◆ **TASK 1**
Answer these questions using the article on crypto bridges:
(a) How much did the Ronin bridge lose in 2022?
(b) Which two projects are named as relying on bridges to connect separate blockchain ecosystems?
(c) According to the TL;DR, what does a bridge mint on the other chain after locking assets on one chain?
◆ **TASK 2**
Pick up the article on crypto bridges after its last sentence and keep writing it in the same style.

◆ **SOURCE PASSAGE**
* * * * *
How Crypto Bridges Move Billions And Why Hackers Keep Breaking Them

How Crypto Bridges Move Billions And Why Hackers Keep Breaking Them

Cross-chain bridges have lost more money to exploits than almost any other category in crypto.

The Ronin bridge lost $625 million in 2022. Wormhole lost $320 million that same year. Nomad lost $190 million just months later.

Yet bridges matter more now than ever.

TAC, Celo, and dozens of other projects rely on them to connect separate blockchain ecosystems that otherwise can't talk to each other.

Understanding why bridges are both indispensable and dangerous starts with understanding what they actually do at a technical level.

TL;DR

  • A blockchain bridge is software that locks assets on one chain and mints equivalent representations on another, letting value move between isolated networks.
  • Bridges are high-value targets because they hold custody of locked assets, sometimes billions of dollars, in smart contracts or multisig wallets.
* * * * *
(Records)
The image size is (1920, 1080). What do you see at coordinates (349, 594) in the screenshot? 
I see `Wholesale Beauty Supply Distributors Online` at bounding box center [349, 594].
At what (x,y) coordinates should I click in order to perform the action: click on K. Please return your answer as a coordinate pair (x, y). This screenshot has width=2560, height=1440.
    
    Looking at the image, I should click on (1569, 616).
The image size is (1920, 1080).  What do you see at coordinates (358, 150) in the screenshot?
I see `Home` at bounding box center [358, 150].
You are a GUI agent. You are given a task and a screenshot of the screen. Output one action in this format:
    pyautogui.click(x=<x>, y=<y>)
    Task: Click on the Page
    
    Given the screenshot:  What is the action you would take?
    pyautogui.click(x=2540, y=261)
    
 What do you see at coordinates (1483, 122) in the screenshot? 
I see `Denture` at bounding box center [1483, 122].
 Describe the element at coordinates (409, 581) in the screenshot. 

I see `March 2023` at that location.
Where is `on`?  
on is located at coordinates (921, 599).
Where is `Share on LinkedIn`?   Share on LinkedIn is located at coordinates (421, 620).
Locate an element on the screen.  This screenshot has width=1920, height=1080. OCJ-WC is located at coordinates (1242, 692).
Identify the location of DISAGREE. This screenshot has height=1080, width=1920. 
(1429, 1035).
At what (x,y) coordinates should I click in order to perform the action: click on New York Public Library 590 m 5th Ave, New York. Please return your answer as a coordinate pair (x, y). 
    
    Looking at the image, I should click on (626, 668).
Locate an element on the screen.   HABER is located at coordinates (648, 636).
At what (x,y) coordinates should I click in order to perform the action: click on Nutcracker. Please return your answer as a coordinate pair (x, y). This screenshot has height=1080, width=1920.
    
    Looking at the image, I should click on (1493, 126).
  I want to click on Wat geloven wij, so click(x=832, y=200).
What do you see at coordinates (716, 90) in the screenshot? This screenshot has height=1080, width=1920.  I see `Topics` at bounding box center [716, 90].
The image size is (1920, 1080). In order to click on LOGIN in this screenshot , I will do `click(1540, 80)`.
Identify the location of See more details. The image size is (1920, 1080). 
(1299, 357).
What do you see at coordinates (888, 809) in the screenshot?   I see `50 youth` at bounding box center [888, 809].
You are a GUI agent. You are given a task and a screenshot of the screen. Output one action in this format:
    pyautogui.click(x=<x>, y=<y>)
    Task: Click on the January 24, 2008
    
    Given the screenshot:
* * * * *
◆ **FINAL ANSWER 1**
(a) $625 million
(b) TAC and Celo
(c) Equivalent representations of the locked assets

◆ **FINAL ANSWER 2**
  • There are four main bridge designs (lock-and-mint, burn-and-mint, liquidity pools, and light-client verification), each with different security trade-offs.
  • Most major hacks exploited validator key compromise, oracle manipulation, or logic bugs in smart contracts, not the underlying blockchains themselves.
  • Newer trust-minimized designs using zero-knowledge proofs are reducing the attack surface, but no bridge is risk-free today.

What A Blockchain Bridge Actually Does

Two blockchains are, by default, completely isolated systems.

Bitcoin (BTC) has no awareness of Ethereum (ETH). Ethereum can't natively read a Solana (SOL) state update.

Each chain processes its own transactions, maintains its own ledger, and reaches consensus independently. There's no shared memory between them.

A bridge is the software layer that creates the illusion of cross-chain movement.

In practice, assets don't literally "move" from one chain to another. What actually happens is a two-step process: an asset gets locked (or burned) on the source chain, and a corresponding representation gets minted (or released) on the destination chain.

The bridge protocol coordinates these two events and guarantees they're linked.

A bridge does not teleport your tokens. It locks them on one side and prints an IOU on the other — the security question is always: who controls the lock, and who authorizes the printing?

This distinction matters enormously for security.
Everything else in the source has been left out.